Durante algunos minutos sólo se oyeron en la estancia algunos ronquidos; por último, Pescacangrejos dijo impaciente:
– ¡No avanza! ¿Qué estará haciendo? ¡Ya podía ir más rápido! Hasta que no salga de la línea de fuego nos tendrá en un puño. ¡Oh, Señor, qué tortura nos has enviado! ¡Mañana por la mañana aún no habrá llegado al zaguán!
Se quedaron de nuevo en silencio hasta que Pescacangrejos dijo con voz desesperada:
– ¡No se mueve! ¿Se habrá acostado? ¿O será que ella ha colocado una alambrada en la cocina?
El cabo primero se incorporó un poco y, agotada ya la paciencia, exclamó:
– ¡Callaos, hijos del demonio!
– ¡Vaya, aquí estamos peor que bajo los morteros alemanes! – murmuró entre dientes Pescacangrejos, y se calló; Kopytovski le tapó la boca con su mano ancha y negra.

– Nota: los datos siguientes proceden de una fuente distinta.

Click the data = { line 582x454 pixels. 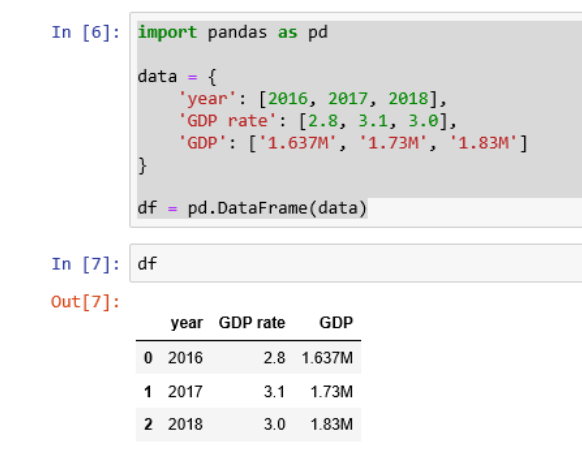pyautogui.click(x=177, y=77)
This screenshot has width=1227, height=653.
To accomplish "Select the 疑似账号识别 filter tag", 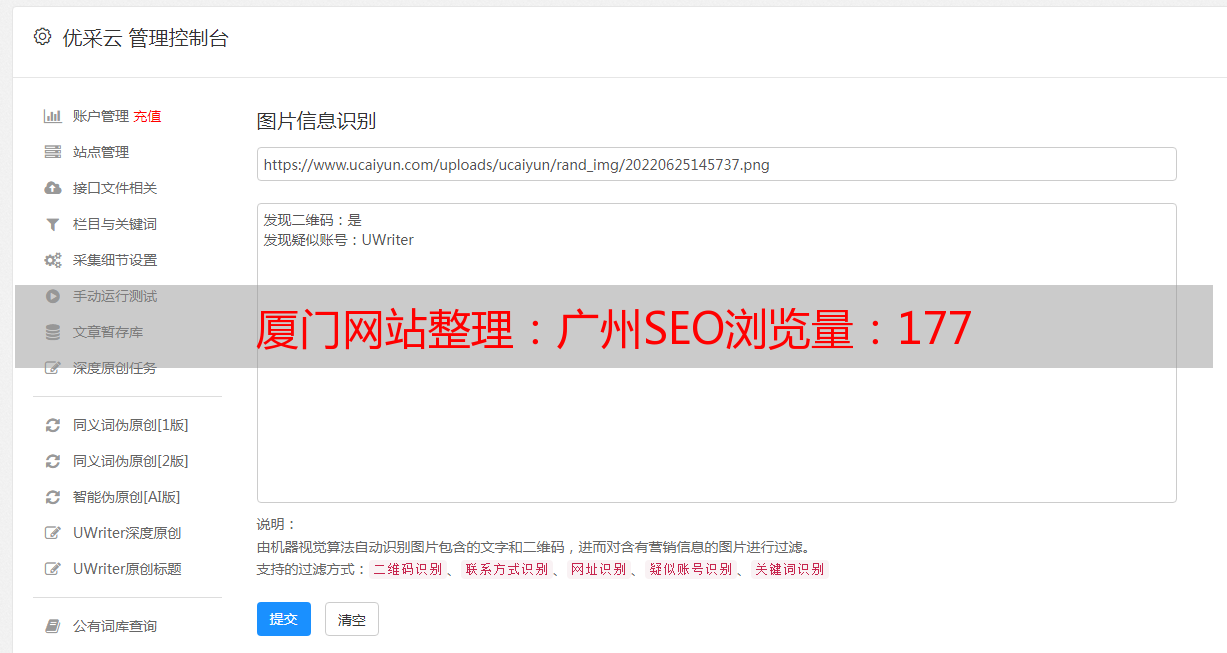I will (x=690, y=569).
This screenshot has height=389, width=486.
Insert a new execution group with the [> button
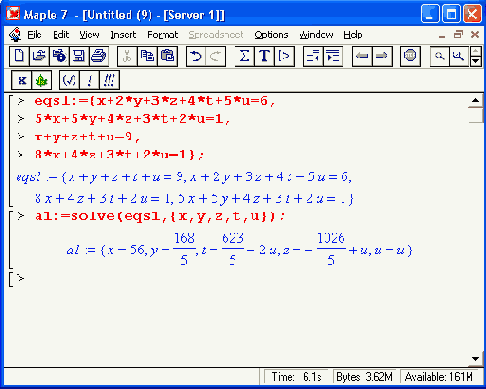(284, 56)
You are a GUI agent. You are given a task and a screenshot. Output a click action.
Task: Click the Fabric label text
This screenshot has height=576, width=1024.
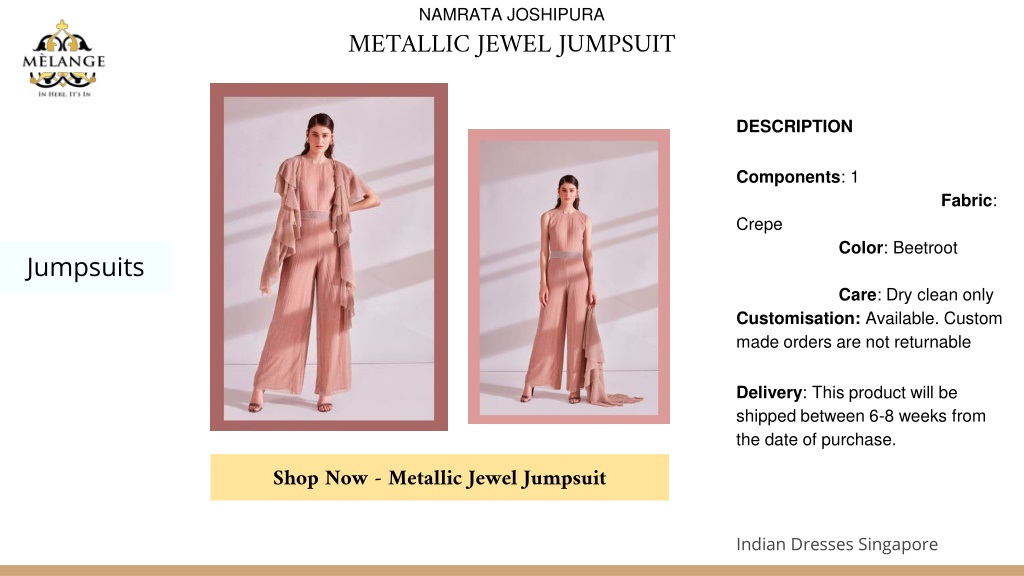967,200
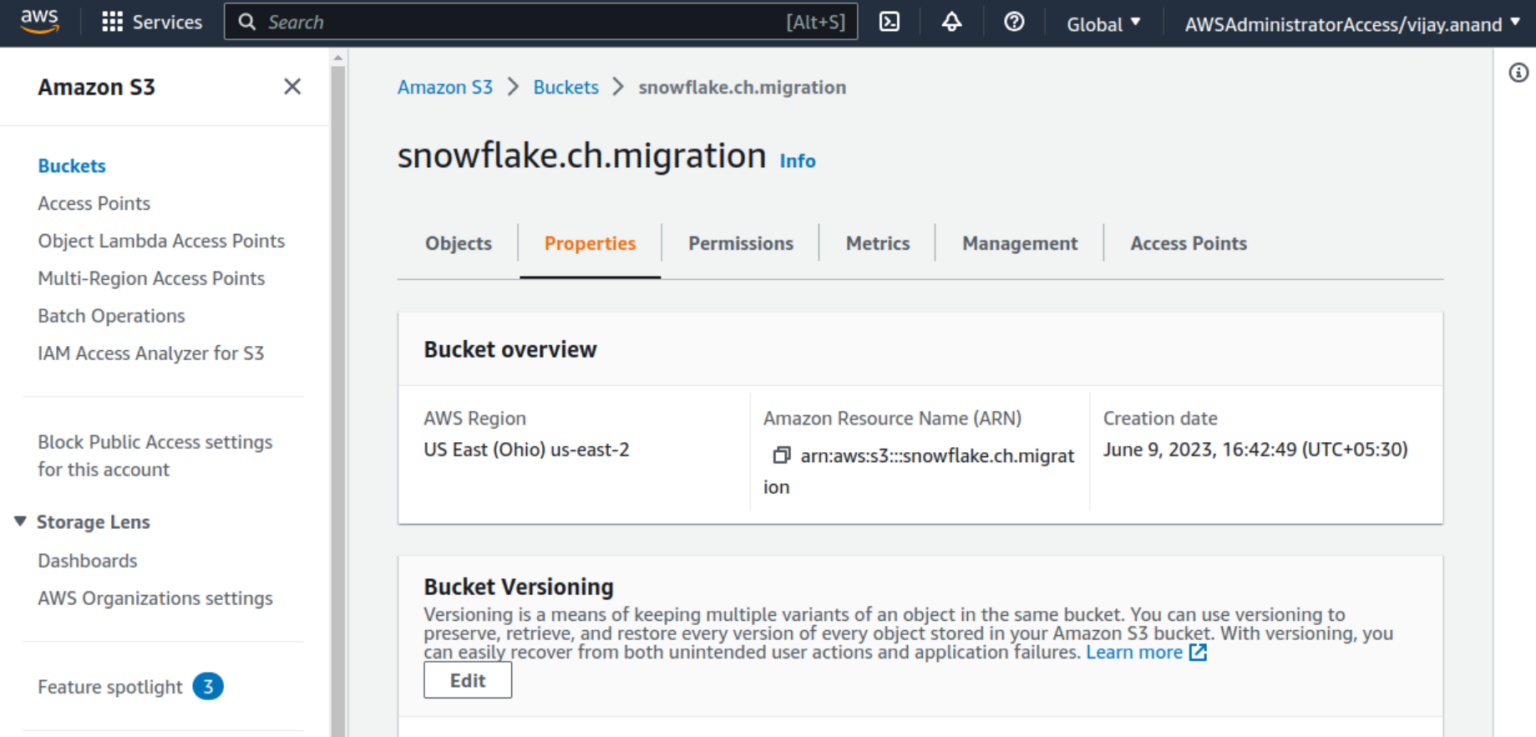
Task: Open the AWSAdministratorAccess account menu
Action: click(1353, 24)
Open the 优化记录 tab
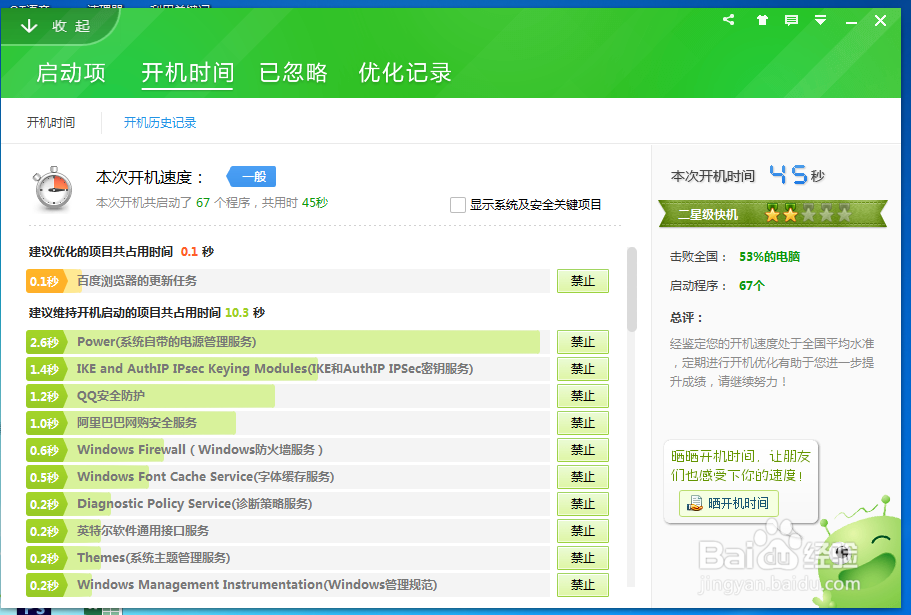 click(404, 72)
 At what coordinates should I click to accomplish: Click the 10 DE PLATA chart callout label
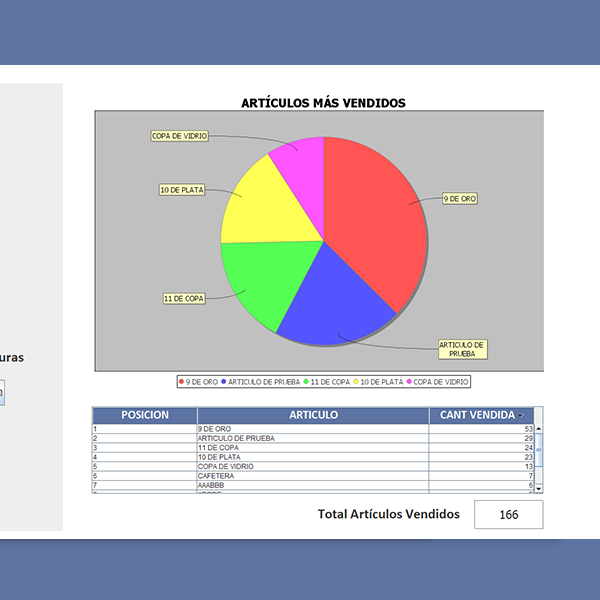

Pasaron unos largos minutos de angustiosa espera hasta que les llegó desde la cocina la voz enojada de la patrona, así como un ligero ajetreo que duró unos instantes. Algo se cayó con gran estruendo y se oyó un ruido de vajilla rota estrellándose contra el suelo. En seguida sonó un fuerte portazo; y la puerta chocó tan violentamente que cayeron trozos de estuco y empezó a tintinear un reloj que estaba colgado encima del baúl.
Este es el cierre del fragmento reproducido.